This transcript was generated automatically and may contain errors.

So imagine you're tasked by your stakeholders to develop this dashboard to get all the information that they could possibly want, right? So you spend weeks gathering the data, making sure everything's there, and then you actually go to deploy it, and you think that you're going to have all this information at their fingertips. And then when you actually deploy it, they actually never use it, and it ends up collecting dots.

And so like, you know, I don't know about you, but I've experienced this multiple times. And part of it is just kind of the life cycle of developing a dashboard. And I think the underlying cause is due to dashboard fatigue. Because a lot of the times the stakeholders, they say they want all these different metrics, you go and compile them, but it's just like, it's just too much data for them to handle and not enough time to be able to process everything. And sometimes the key insights can get lost in the noise. Because there's so much information to look at. And then sometimes they'll have analysis paralysis, because they don't know exactly what they want. Because, you know, I'm running to the next meeting, I want to know this metric rather than go to the dashboard. I'm just going to email my data scientist to be able to give me that figure.

And just a little bit of background about me. I'm a data scientist at a venture capital firm based in Chicago, SVG Ventures. We invest at the seams of oceans and seafood, food and agriculture, and clean energy. And I've built many, many dashboards in my time. And I found that, you know, sometimes you can build these dashboards, but you don't necessarily get the engagement that you want. And I kind of want to share my journey of how I was able to gain additional usage from dashboards, right?

The problem with dashboards and the case for email delivery

And I think part of the reason is due to there's friction. And so friction, what I mean by that? I mean that, you know, logging into like a Tableau or Power BI portal can be somewhat cumbersome for an executive that's on their phone constantly. And I wanted to kind of meet them where they are. And that's typically, at least for me, in Slack or Gmail or Outlook, right?

And what you can do is you can kind of almost create, I want to introduce this idea of like using emails to be able to deliver insights to these executives. And then you can kind of have like dynamic subjects that can kind of alert them with different KPIs or whatever metrics that you want so that they can actually act on this insight.

And so the analogy that I kind of want to bring up is the idea of like the library, right? So the library has all the information that you'd want, but you kind of have to pull. You have to go in and find the information that you want. And I want to introduce the concept of like pushing the data, right? So it's almost like you have a librarian come to you and deliver that data. And then in this analogy, be using the emails to be able to dynamically deliver them to you whenever you want.

And I want to introduce the concept of like pushing the data, right? So it's almost like you have a librarian come to you and deliver that data.

And you're able to do this by using a portal. And then you're able to identify the specific parameters that you'd want to be able to deliver it to them. And then you can use this in both Python and R, and then you can leverage Posit Connect.

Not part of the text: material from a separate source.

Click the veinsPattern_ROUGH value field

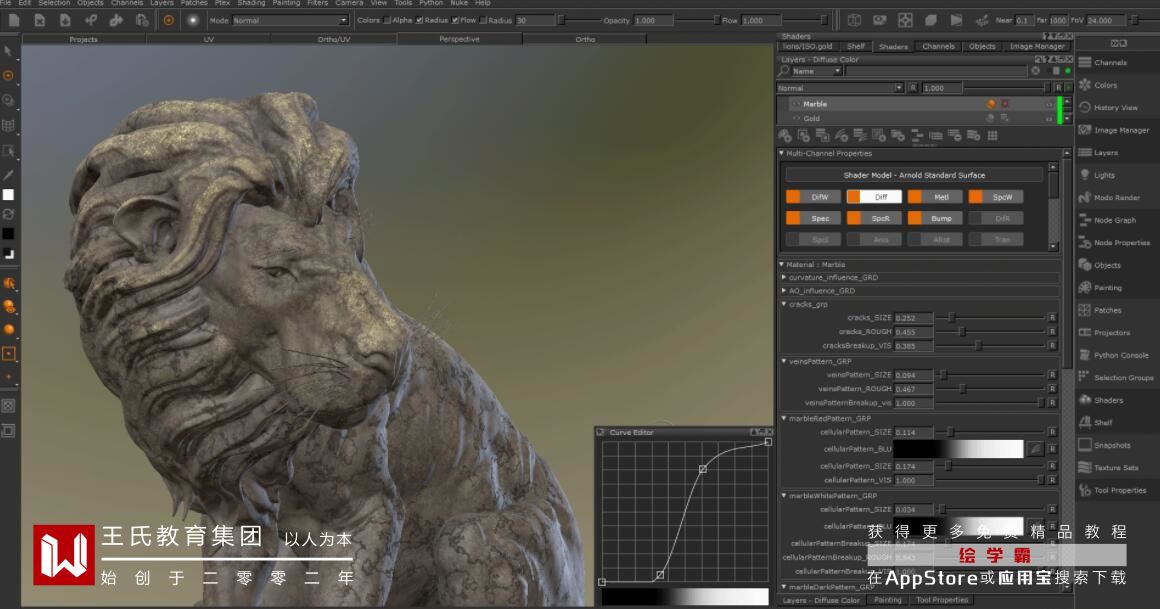coord(914,389)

Case study: the CMO and personalized email delivery

So just to kind of make this more of an example, I'm going to use like at a case study, so to speak. And so imagine you have a chief marketing officer, Jane. She's got multiple dashboards, but then she doesn't have, she doesn't know where to search for the information that she wants because she has like seven different dashboards that she asked for, but she has limited bandwidth.

And so what we can do is we can identify what are the key data points that she wants at whatever this particular time. And so for this example, let's say for this quarter, she's really interested in some campaign why and she wants to know whenever there's new leads, right? So these are the key metric points that's going to kind of guide our principles for developing these emails. And then you'll just want to make sure you personalize the delivery. So what the two things I focus on are like when, so the whenever we should send these emails to them and then the so what, so like what do we want them to do it in response to said email, right?

And so how I do this is I use Quarto and then the pins package. And then we use Posit Connect just like we saw this morning's keynote. It's the platform that you can use to host all of your applications, shiny apps, and reports easily within your enterprise.

And so I use pins extensively at SVG because what I do is we have multiple data sources feed into our data warehouse and in ours, we use Google Clouds, we have BigQuery. But then within our Connect instance, I have a QMD file that runs every day and it's able to save model data as a pin. And then what I do is I use like I have data that's prepared for specific use cases for different departments. So in my case, like it would be marketing and finance. So I'd have marketing data that's ready to go whenever I need and then finance data and so on and so forth.

The four steps to generating Quarto emails

And so once you have that, there's essentially four main steps that you need to be able to generate these emails. So the first one is setting up your YAML. So this is an example of a QMD report. What you need to do is all you need to do in the YAML is just change the format to email. And then the second one is just running your code. So I'll just reference the pins. So this one, I'll reference the marketing pin right here. And then you just run whatever R or Python code that you would normally run. And then third is just establishing your conditional email logic. So this is the brains of like delivering an email or not delivering it. And the fourth is the actual content of the email itself.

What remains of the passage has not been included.